Regardless of the industry, RFID promotes accuracy, immediacy, and efficiency. Companies reduce human error by automatically scanning products, keep track of inventory even in geographic locations with poor connectivity, and help streamline warehouse operations by identifying exact product locations.
Which recent innovations have changed the game?
With recent developments in cloud technology and IoT, a multitude of cloud-based alternatives have emerged to challenge traditional RFID technology. One of these cutting-edge solutions is Sony’s Smart Label - an intelligent shipping label that runs on AT&T’s global cellular network.
As with any good innovation, Sony’s proprietary technology started with a customer need ready to be solved: the Bayer Crop Science Division lacked an international IoT solution that could track seed products from start to finish throughout its distribution channel. Millions of dollars of revenue stood at stake, so Bayer turned to Sony to develop a smart label that would set the organisation up to manage its supply chain with end-to-end visibility.
Sony’s printable and disposable adhesive label allows companies to track the condition and location of their products worldwide and act upon the vast amounts of data it collects. The process is simple: the label activates when attached to the package, connects to AT&T’s secure LTE-M network, and sends data to the Smart Label Cloud in real time.
In sharp contrast to other smart label solutions that place trust in a patchwork combination of Wi-Fi, radio-frequency identification, and other limited coverage connections, the Sony Smart Label connects solely through a secure and universally-available cellular network. “Working with Sony,” says Robert Boyanovsky, the vice president of Mobility, IoT and 5G at AT&T, “we provide full visibility of every item shipped.”
Most importantly for companies on the edge, the Smart Label integrates with existing enterprise systems to achieve full visibility, thus adding value without disrupting supply chain process flow.

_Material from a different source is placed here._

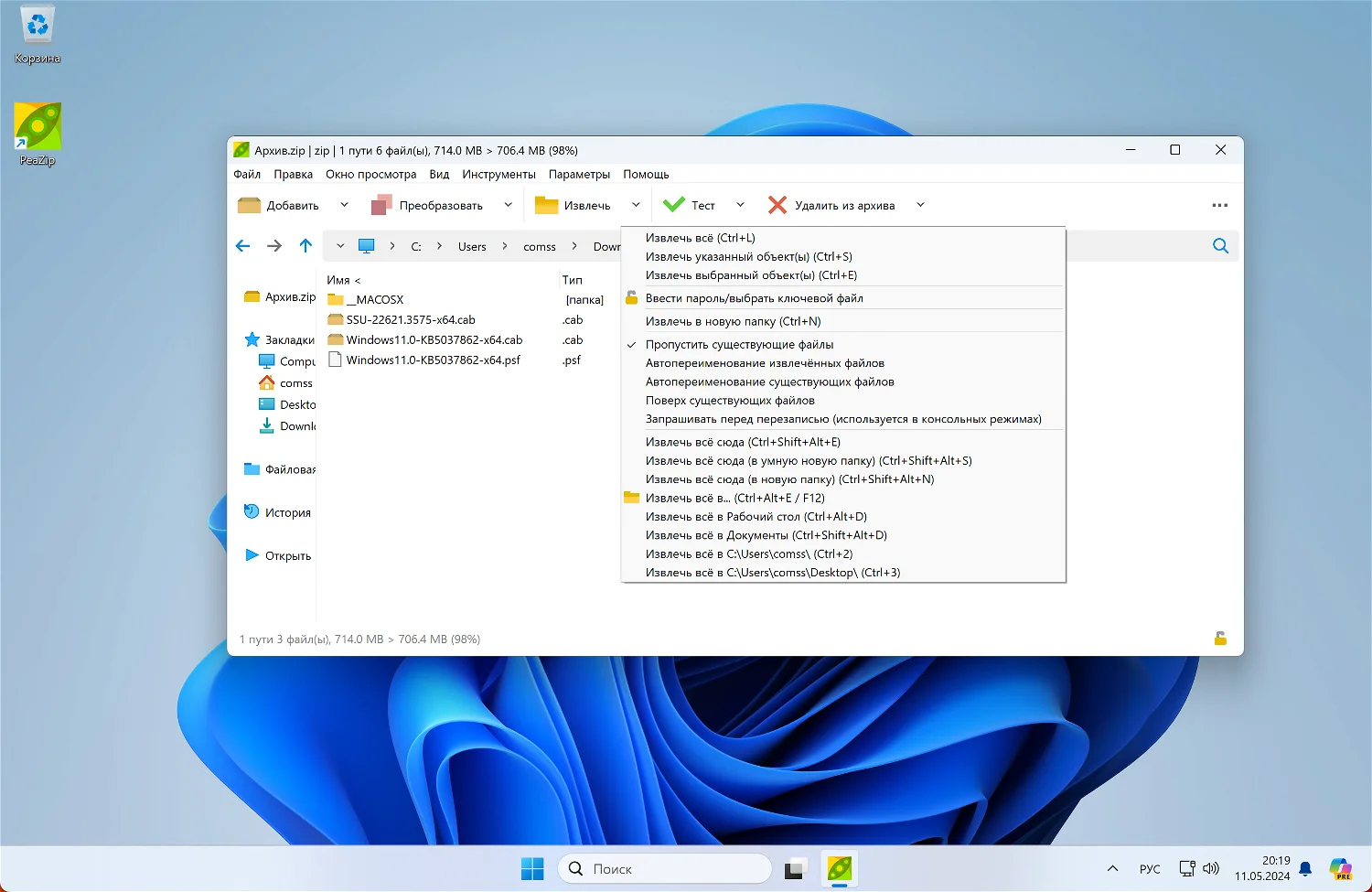Open the Удалить из архива dropdown arrow
The image size is (1372, 892).
point(920,205)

Why is this important now?
Companies that previously delayed introducing RFID and other automated track-and-trace technologies can capitalise on recent developments that lower costs, improve accuracy, and supercharge traceability.
Clearly the technology has value in today’s uncertain global marketplace, and can help decrease the costs of tracking goods. To quote Christof Backhaus, the Project Lead at Bayer, “the Smart Label indicates how much product is in the market, from the packaging line to the end customer.” Companies no longer have to spend a small fortune to take advantage of recent IoT developments. “Due to the technical composition [of the label],” Backhaus explains, “we don’t require additional infrastructure, manual scanning, or other expensive tools.”

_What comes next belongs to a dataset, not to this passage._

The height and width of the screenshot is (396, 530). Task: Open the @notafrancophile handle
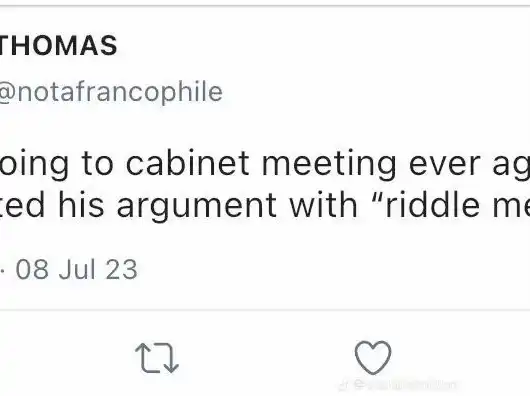[111, 92]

Over the decades since RFID was first introduced, support for introducing it to company supply chains has also improved. AT&T’s IoT Professional Services Organisation, for example, supports companies through the end-to-end design and integration process--from installation to deployment and project management.
Companies that invest in traceable and visible supply chain solutions stand the best chance of survival, adjusting in real-time to natural disasters, shipping backups, and slowed-down supplier turnarounds as a result of the global pandemic. “Smart Label promises to help businesses like Bayer realise the full potential of the IoT,” says AT&T’s Boyanovsky. “[We can] deliver improvements in revenue and cost savings and make supply chains more efficient.”
Certainly, company executives will be hard-pressed to ignore recent innovations. In an age of uncertainty, RFID and its challengers herald a welcome sense of supply chain security. The next step? “Our sales team,” Boyanovsky adds, “is prepared to engage with prospective customers now.”